Stored dataset items:
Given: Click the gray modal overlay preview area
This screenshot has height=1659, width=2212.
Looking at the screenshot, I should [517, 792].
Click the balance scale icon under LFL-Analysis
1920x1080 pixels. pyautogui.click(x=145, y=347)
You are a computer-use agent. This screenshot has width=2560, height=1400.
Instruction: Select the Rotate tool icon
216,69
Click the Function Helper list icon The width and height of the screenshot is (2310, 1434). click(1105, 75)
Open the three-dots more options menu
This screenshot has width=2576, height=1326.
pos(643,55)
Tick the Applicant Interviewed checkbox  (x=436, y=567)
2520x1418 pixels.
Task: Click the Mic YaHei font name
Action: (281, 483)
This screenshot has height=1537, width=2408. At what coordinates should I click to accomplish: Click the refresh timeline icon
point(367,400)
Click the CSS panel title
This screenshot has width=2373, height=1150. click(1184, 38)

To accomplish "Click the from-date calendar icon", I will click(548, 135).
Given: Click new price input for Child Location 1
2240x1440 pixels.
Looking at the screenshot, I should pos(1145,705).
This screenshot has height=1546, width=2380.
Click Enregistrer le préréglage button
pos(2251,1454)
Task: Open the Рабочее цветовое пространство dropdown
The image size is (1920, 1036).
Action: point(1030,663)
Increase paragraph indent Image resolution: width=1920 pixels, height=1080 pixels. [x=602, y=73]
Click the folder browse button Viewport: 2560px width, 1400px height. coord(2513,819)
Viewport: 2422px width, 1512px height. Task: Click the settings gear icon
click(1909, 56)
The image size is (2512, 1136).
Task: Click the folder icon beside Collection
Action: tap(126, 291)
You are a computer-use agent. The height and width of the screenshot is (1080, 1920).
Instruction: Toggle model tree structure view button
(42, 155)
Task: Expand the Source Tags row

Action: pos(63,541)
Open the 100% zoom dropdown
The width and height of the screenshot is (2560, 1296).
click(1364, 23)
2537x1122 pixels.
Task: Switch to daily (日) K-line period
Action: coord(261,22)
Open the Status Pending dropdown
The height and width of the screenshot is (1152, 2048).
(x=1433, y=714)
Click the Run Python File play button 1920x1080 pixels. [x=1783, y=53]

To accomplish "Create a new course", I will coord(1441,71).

Task to complete: Where a line in the records above contains the string "will", return that line.

Output for this exercise:
To accomplish "Click the from-date calendar icon", I will click(548, 135).
To accomplish "Create a new course", I will coord(1441,71).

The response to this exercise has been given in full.